== Passage shown ==
--------------------
…High cost of paper removes books from students’ bags l60 gramme paper now N10,500 from N5,100
…Card for cover now N17,800 from N6,000 Remove import duty on paper — Publishers
…Publishers now publish abroad
…Removing duty on paper may not be solution, we need to firm up our currency, says FG
The first term of a new academic year is midway across the country with many students going to school without textbooks.
Some have just a few exercise books to write notes, no thanks to the high costs of books in the country.
Books, whether text or notebooks, have gone beyond the reach of many parents and guardians who should provide such items for their children and wards.
Abel, a father of four, was taken aback when his 15-year-old daughter in Senior Secondary School 2 asked for money to buy a higher education notebook.
He offered the girl N300 but it was his friend who was around that told him the notebook now costs between N800 and N1,000.
“If an ordinary notebook goes for that much, how much do they now sell textbooks?” Abel asked nobody in particular.
Michael, 10, attends Community Primary School, Alagbado, Lagos, but goes to school clutching four exercise books. Each book has 60 leaves and has divided them into parts to write various subjects.
While students are short-changed and not given the best by hapless parents and guardians, those expected to provide the items are also reeling under heavy financial costs and commitments that make things difficult for them.
Price of paper, printing costs hits the roof
In the last one year, for instance, prices of paper, the major item to print books, have hit the roof.
Stakeholders in the sector, including students, teachers, parents, authors, publishers, booksellers, and printers, are having a tough time.
For instance, a 70 grammes paper, 20×30, which sold for N6,100 in 2020, now goes for N11,500. This was as at early November, 2021. The price could have gone higher.
Also, 60 gramme paper of the same size rose from N5,100 per packet to N10,500, and for the hard cover, 250 gramme paper that sold for N6,000 in 2020, rose to N17,800 per packet.
On the part of the printer, one impression for four colours was done for N8,000 in 2020, but the cost rose to N14,000 in 2021.
--------------------
== Given information ==
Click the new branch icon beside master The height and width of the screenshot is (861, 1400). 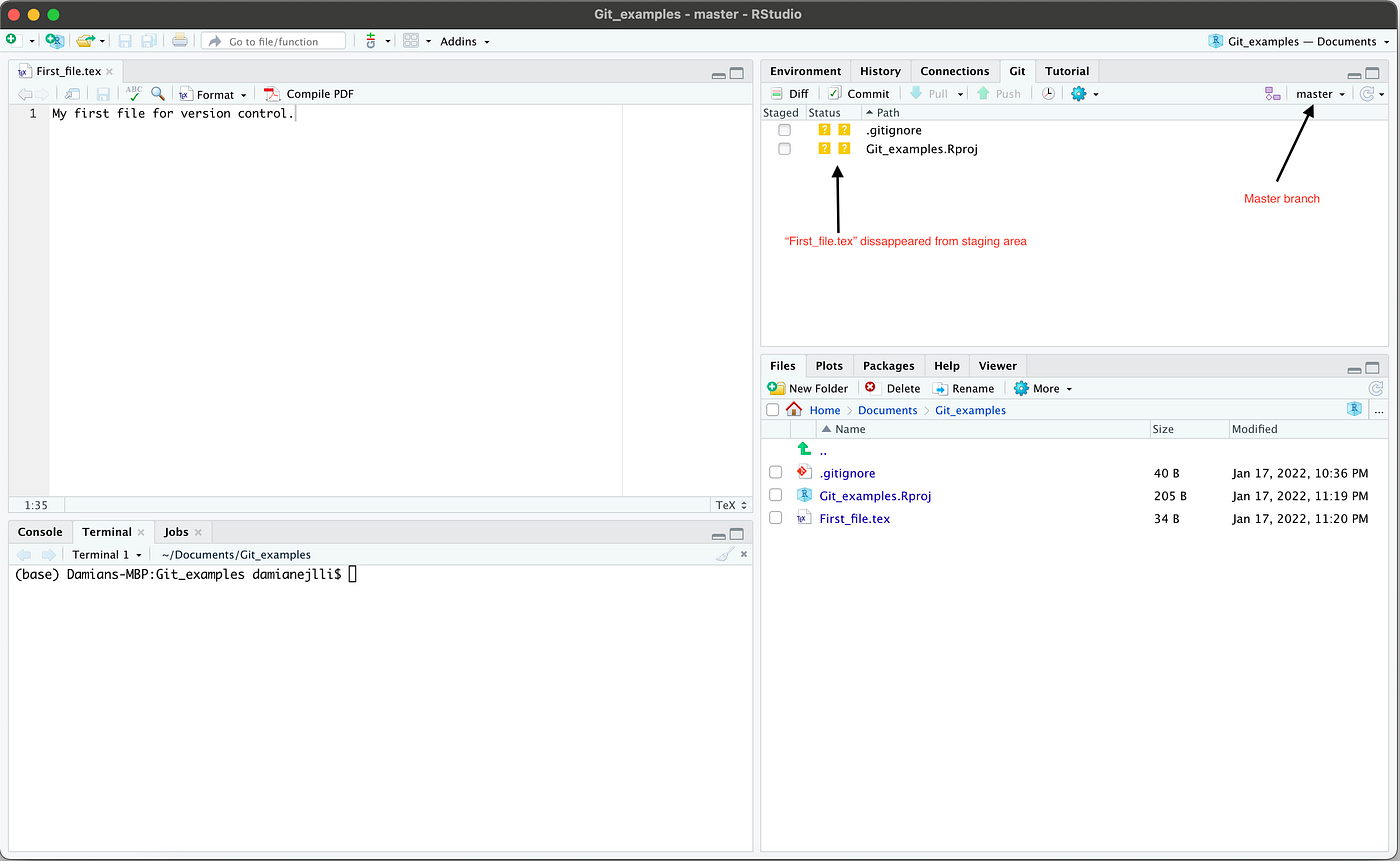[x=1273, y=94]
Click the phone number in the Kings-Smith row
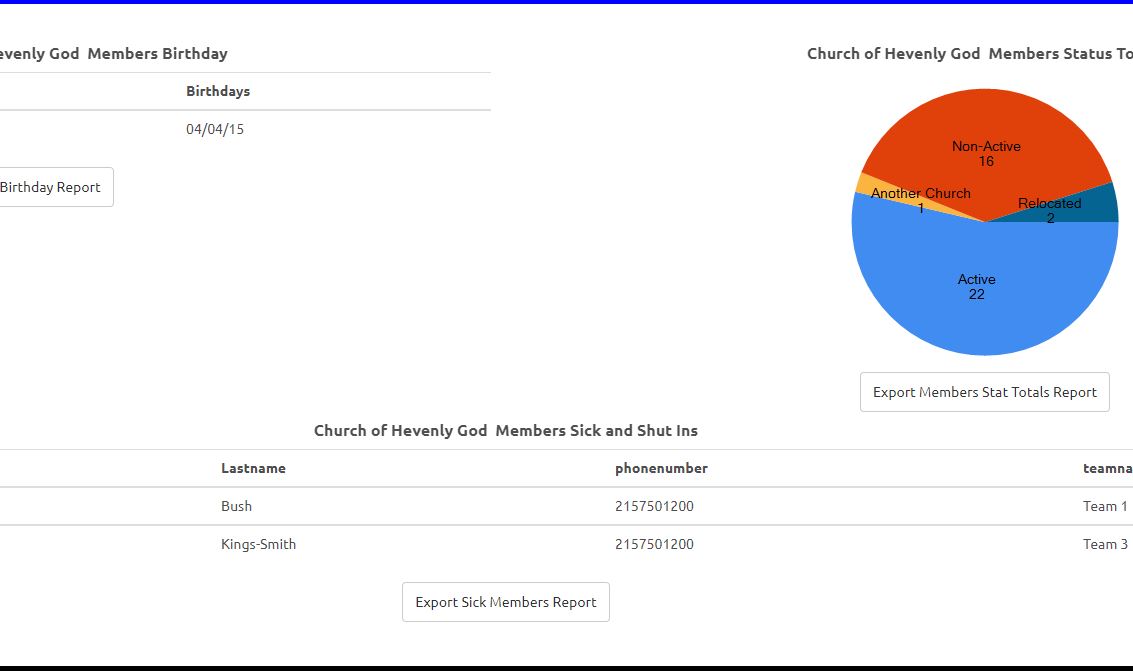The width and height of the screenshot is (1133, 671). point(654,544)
--------------------
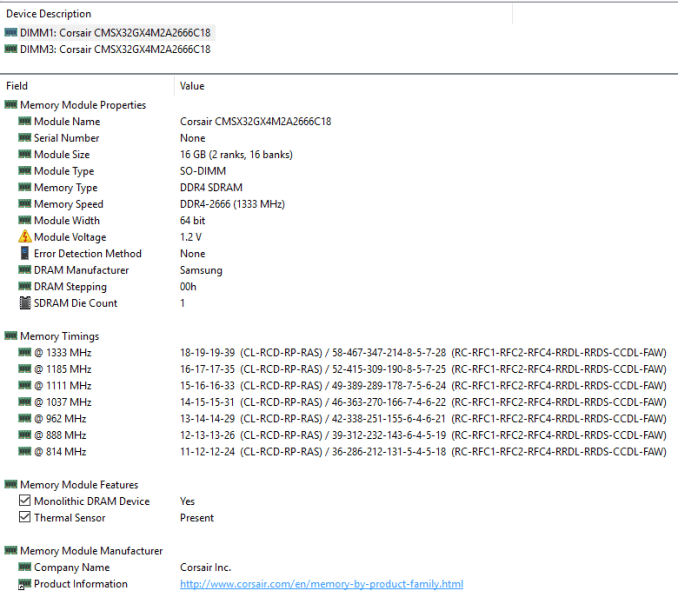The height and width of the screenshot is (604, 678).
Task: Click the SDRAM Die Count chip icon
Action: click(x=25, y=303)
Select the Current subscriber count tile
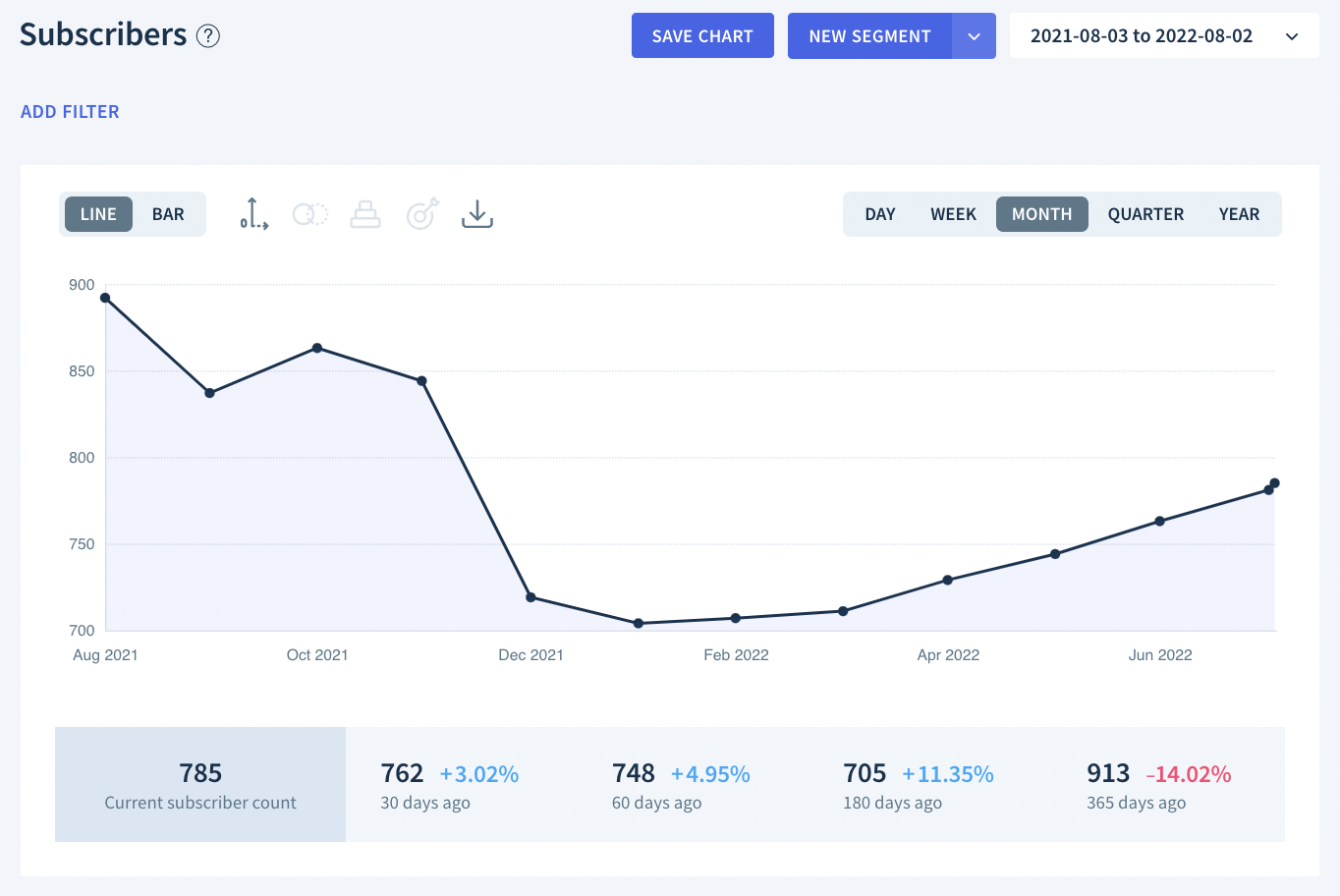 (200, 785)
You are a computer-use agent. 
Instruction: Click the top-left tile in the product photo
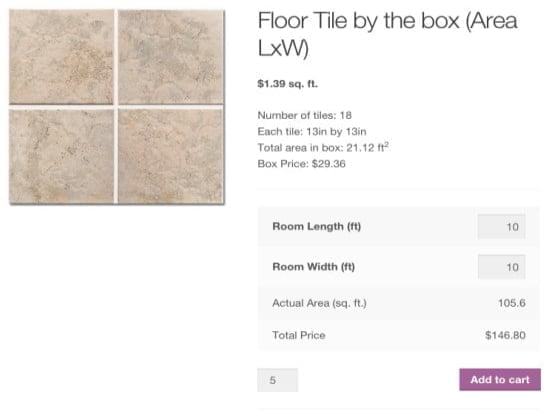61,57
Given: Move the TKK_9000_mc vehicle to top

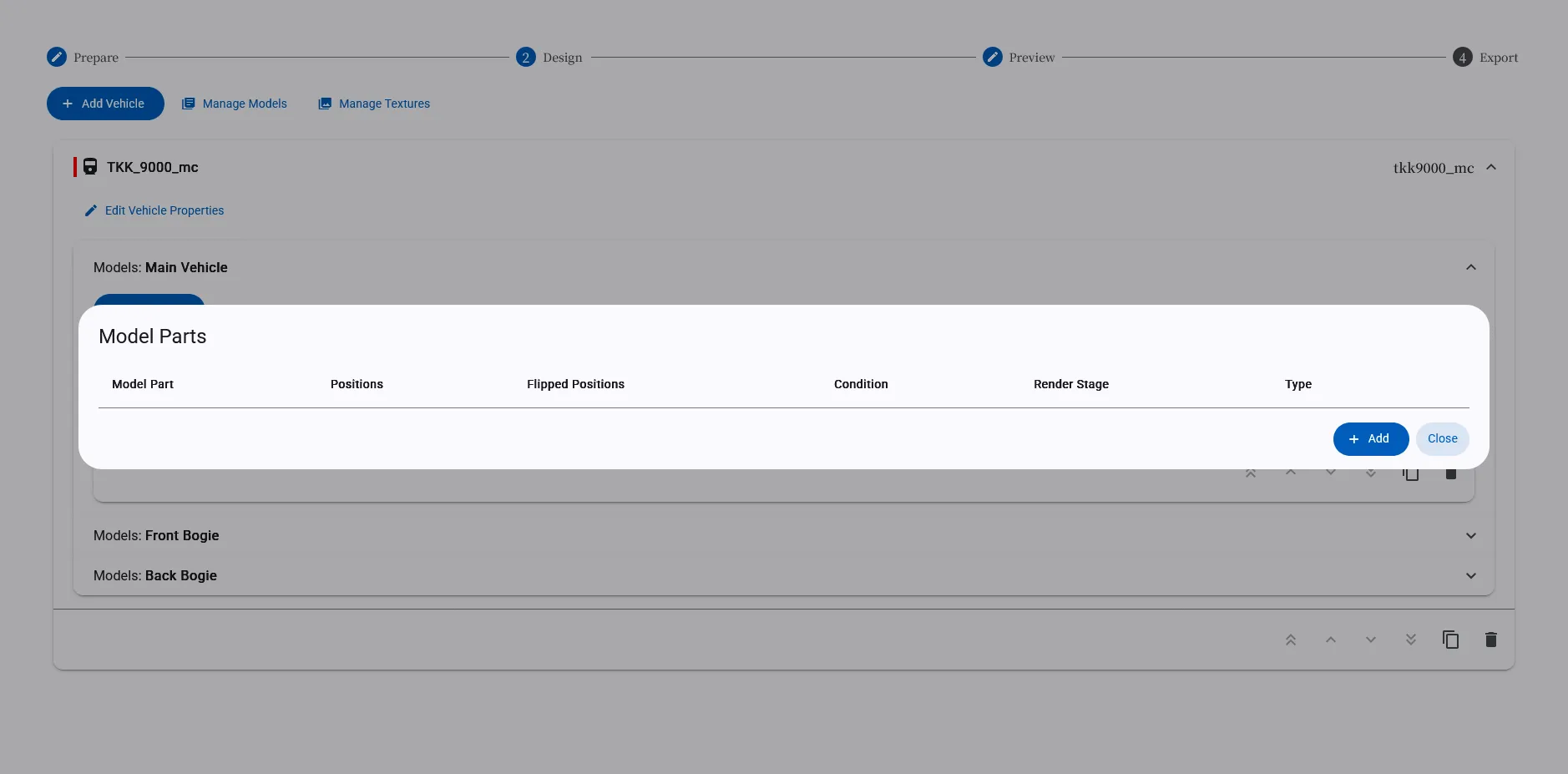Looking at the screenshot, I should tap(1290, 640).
--------------------
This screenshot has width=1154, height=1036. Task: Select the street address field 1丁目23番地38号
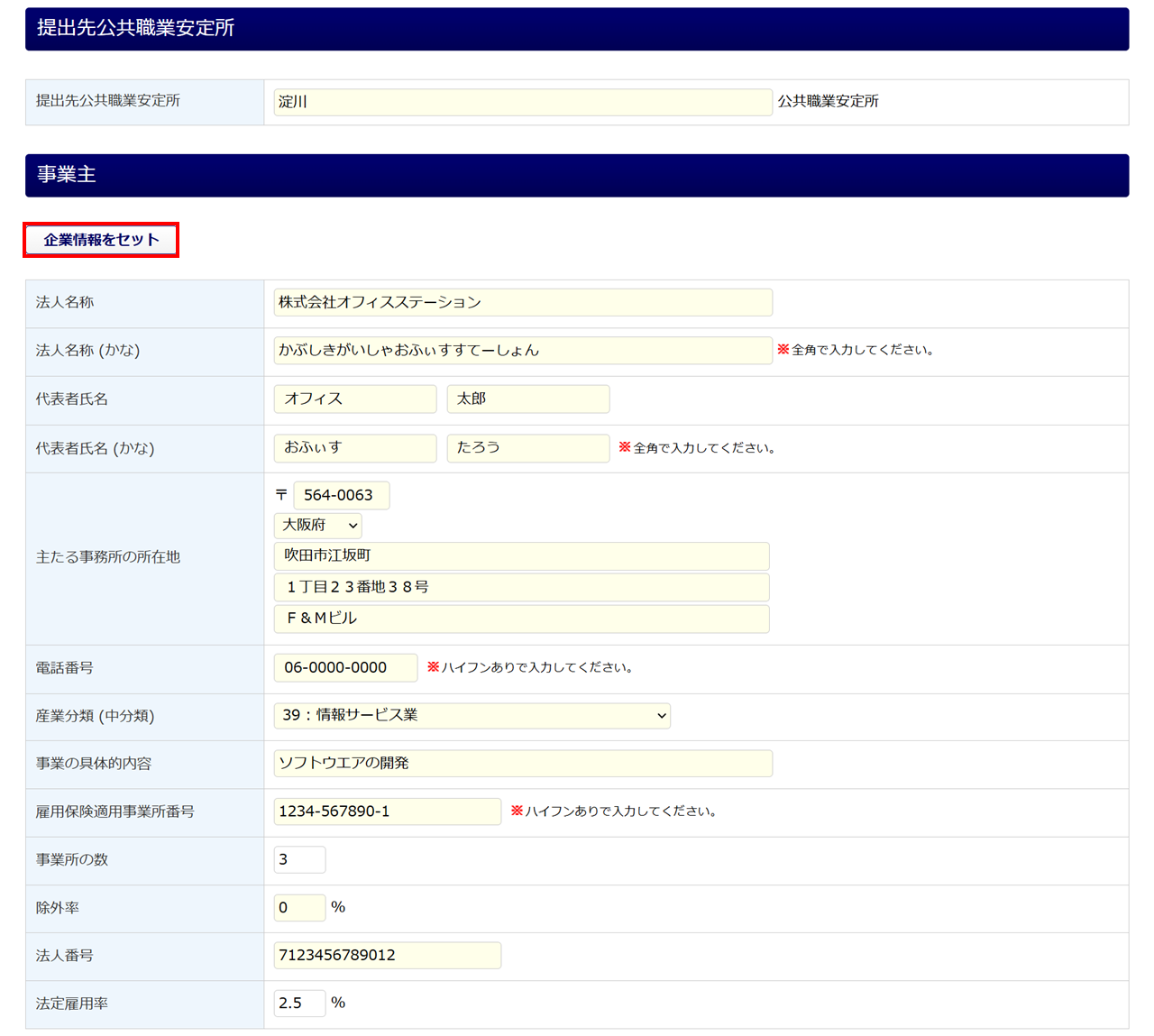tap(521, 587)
--------------------
== What to do ==
a) Answer these questions from the article on book and paper prices:
(i) According to Abel's friend, what does a higher education notebook now cost?
(ii) How many exercise books does Michael take to school?
(iii) What did the printer pay for one four-color impression in 2021?
b) Carry on the article on book and paper prices, starting after its last sentence.

== Answers by item ==
a)
(i) Between N800 and N1,000.
(ii) Four.
(iii) N14,000.

b)
Free basic education policy
The Federal Government, as a matter of policy, is expected to implement free basic education for the citizens.
The policy is to make education at primary and junior secondary levels free and also ensure the provision of textbooks in core subjects free for the pupils and students.
The policy, expected to be implemented by the Universal Basic Education Commission, UBEC, in conjunction with State Universal Basic Education Boards, ought to give beneficiaries textbooks in English, Mathematics, Yoruba/Igbo/ Hausa, Basic Science and Computer Science.
Though the textbooks are to be kept in schools, in most states of the federation, government has not been forthcoming.
In most public schools in Lagos State, for instance, the last supply of such books was done over seven years ago, leaving the few books that remain to be tattered and not enough for the students.
The Lagos State government has instead picked some schools where libraries are equipped and laboratories set up.
President of National Parents/Teacher Association of Nigeria, NAPTAN, Alhaji Haruna Danjuma, opined that the government must do more, while parents too must brace up for the challenge.
“Education is a responsibility of all. Parents should not shy away from providing the needs of their children. However, the government should fulfill its promises.
“The government said in line with guaranteeing at least nine years of basic education for Nigerian children, it will, through the Universal Basic Education Commission, UBEC, supply books in basic subjects free to the students. That is supposed to cover primary school and junior secondary school level.
“That is not really working in most states now, as it has been years that some states did anything in that regard. A state that refuses to pay counterpart funding to draw grants from UBEC or even misapplies what is given will surely not bother about supplying such books.
“If the government cannot fulfill its promise, let them go back to the National Assembly and say they cannot afford to implement the policy again,” he said.
Danjuma added that the exchange rate of the naira to the dollar should not stop the government from doing the right thing.
NUT, ANCOPSS react
The National Secretary of Nigeria Union of Teachers, NUT, Dr Mike Ene, said government should not be saddled with carrying all the responsibility alone.
“There is no free food in Freetown; parents should also be alive to their duties. Government cannot do it all alone. Some states are also not living up to expectations on the free basic education policy,” he said.
Also, the National President of the All Nigeria Conference of Principals of Secondary Schools, ANCOPSS, Mr Anselm Izuagie, faulted the attitude of government to the free basic education policy.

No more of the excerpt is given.